Speaking at the latest cybersecurity seminar, Lieutenant-general Hoang Phuoc Thuan, director of the Internet Security Department (the Ministry of Public Security-MoPS) said that Vietnam in 2017 faced a series of cyberattacks targeting the vital industries and institutions.
MoPS in early March broke up a cross-border crime ring specialised in betting, gambling, and money laundering via Internet.
Vietnam is currently ramping up building regulations related to cybercrime and training personnel to countermand threats.
No representative office, no tax
Slapping tax charges on foreign firms, specifically Facebook and Google, has been a difficulty for Vietnamese authorities in the past many years as the two technology companies have not established representative offices in Vietnam.
The Ministry of Finance's (MoF) report stated that in 2016-2017, Facebook and Google only paid VND120 billion ($5.28 million) in taxes in Vietnam via their partners, including advertising agencies and Vietnamese businesses directly purchasing their services.
Vo Do Thang, director of the Athena Network Security Training Centre, said that cross-border technology companies do not want to be bound by Vietnamese laws, so they do not establish any representative offices or branches in Vietnam.
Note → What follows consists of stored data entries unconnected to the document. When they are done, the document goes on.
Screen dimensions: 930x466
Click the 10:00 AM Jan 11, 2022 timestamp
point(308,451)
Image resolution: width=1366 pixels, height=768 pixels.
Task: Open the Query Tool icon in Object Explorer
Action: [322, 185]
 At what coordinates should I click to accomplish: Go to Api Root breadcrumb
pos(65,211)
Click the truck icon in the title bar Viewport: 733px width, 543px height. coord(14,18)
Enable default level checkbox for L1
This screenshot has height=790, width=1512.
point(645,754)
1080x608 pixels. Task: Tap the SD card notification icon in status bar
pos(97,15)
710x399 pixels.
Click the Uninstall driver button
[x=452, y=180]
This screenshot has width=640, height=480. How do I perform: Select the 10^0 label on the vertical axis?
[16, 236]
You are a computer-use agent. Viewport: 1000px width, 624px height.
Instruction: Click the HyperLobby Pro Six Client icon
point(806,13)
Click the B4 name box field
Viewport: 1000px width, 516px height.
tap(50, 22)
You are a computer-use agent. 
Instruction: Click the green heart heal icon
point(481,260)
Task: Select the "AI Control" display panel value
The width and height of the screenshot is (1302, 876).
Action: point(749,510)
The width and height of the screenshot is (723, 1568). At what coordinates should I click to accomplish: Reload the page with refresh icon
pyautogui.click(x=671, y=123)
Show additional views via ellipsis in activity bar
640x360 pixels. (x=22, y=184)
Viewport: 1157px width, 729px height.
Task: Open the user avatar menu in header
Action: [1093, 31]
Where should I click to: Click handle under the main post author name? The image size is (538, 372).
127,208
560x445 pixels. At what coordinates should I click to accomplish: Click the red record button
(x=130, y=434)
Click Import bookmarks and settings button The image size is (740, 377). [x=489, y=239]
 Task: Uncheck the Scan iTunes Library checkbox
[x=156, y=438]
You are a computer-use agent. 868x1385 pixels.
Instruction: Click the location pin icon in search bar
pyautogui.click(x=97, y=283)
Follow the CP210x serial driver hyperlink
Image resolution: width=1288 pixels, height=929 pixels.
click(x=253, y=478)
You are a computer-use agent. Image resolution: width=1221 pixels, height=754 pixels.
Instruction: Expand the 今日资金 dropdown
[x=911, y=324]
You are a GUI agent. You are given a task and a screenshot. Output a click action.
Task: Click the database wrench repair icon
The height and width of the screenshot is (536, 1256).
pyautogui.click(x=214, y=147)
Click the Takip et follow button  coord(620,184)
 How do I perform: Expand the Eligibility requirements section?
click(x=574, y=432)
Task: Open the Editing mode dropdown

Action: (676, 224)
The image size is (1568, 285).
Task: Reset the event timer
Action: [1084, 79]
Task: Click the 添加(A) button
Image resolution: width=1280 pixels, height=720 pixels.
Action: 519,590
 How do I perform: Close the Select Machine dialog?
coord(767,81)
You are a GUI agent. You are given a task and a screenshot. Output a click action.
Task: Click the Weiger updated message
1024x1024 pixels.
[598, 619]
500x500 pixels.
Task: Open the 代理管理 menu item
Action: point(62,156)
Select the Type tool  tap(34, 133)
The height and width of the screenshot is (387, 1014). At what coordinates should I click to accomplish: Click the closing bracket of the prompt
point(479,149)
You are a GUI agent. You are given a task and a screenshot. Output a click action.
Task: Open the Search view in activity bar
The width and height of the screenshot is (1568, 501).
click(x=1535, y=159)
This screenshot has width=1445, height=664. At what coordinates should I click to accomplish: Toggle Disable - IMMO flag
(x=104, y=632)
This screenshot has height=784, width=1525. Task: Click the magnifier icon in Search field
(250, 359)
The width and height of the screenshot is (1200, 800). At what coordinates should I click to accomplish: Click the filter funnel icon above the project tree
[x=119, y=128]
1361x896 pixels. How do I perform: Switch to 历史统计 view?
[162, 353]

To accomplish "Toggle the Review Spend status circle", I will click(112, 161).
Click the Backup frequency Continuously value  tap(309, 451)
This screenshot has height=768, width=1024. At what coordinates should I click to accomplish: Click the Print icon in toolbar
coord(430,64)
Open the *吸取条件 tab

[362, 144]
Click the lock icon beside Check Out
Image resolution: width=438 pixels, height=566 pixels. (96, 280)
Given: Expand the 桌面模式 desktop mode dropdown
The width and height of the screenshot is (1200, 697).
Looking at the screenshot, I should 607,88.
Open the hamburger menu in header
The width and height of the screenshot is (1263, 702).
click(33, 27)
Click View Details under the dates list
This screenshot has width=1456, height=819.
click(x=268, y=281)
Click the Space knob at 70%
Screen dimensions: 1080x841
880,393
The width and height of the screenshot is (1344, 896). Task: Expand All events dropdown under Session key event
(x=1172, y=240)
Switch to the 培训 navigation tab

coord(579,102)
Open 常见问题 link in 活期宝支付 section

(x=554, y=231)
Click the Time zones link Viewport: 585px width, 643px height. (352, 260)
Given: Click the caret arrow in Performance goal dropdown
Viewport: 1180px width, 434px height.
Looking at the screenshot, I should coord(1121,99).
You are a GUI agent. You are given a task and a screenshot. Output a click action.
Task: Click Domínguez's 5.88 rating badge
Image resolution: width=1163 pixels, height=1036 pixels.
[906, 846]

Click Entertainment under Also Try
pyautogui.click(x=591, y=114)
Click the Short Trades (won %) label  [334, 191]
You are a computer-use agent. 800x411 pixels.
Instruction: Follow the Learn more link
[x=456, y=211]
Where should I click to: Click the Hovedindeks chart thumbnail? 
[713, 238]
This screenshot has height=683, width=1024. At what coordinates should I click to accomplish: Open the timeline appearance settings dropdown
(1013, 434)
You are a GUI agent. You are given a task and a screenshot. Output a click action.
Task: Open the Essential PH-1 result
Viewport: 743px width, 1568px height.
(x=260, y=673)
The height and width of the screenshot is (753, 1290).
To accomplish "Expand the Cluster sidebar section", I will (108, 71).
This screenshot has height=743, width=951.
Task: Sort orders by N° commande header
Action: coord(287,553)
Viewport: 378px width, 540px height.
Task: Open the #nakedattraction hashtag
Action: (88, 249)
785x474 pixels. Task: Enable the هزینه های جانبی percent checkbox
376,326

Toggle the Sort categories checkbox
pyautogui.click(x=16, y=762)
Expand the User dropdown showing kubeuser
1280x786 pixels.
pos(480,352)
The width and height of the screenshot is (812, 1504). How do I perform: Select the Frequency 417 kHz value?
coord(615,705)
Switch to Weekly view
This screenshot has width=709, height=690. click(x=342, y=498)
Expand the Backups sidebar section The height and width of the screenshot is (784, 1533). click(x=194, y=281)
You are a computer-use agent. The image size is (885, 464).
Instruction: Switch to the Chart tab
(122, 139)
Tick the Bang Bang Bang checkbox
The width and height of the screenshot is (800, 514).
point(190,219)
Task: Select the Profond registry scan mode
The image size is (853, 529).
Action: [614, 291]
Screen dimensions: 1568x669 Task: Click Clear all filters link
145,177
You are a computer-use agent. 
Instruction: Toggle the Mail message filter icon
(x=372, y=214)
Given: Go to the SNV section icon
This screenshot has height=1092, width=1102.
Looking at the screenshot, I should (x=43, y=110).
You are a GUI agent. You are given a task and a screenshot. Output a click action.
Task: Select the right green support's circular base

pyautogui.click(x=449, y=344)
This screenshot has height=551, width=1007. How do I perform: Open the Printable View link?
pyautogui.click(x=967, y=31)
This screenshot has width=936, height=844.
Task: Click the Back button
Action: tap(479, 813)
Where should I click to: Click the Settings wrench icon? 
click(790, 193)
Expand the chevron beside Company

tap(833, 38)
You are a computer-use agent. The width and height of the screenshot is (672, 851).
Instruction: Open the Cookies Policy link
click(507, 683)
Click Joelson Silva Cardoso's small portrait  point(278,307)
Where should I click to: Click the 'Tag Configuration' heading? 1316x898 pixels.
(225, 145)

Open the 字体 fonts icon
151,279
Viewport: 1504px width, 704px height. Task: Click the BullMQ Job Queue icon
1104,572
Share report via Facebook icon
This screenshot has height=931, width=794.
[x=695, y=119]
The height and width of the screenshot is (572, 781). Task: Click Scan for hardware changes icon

They only maintain a small personnel in Vietnam to communicate and provide information. Therefore, collecting taxes from them is really difficult.
Colonel Nguyen Huu Cau said the Law on Trade 2017 stipulated foreign firms “have to establish representative offices in Vietnam.”
“I think firms have to establish representative offices by laws. Why should the law not apply to technology enterprises when all others have to establish representative offices in Vietnam?” Cau added.
In addition, Cau also said that many governments have required the two tech companies to set up representative offices in their countries.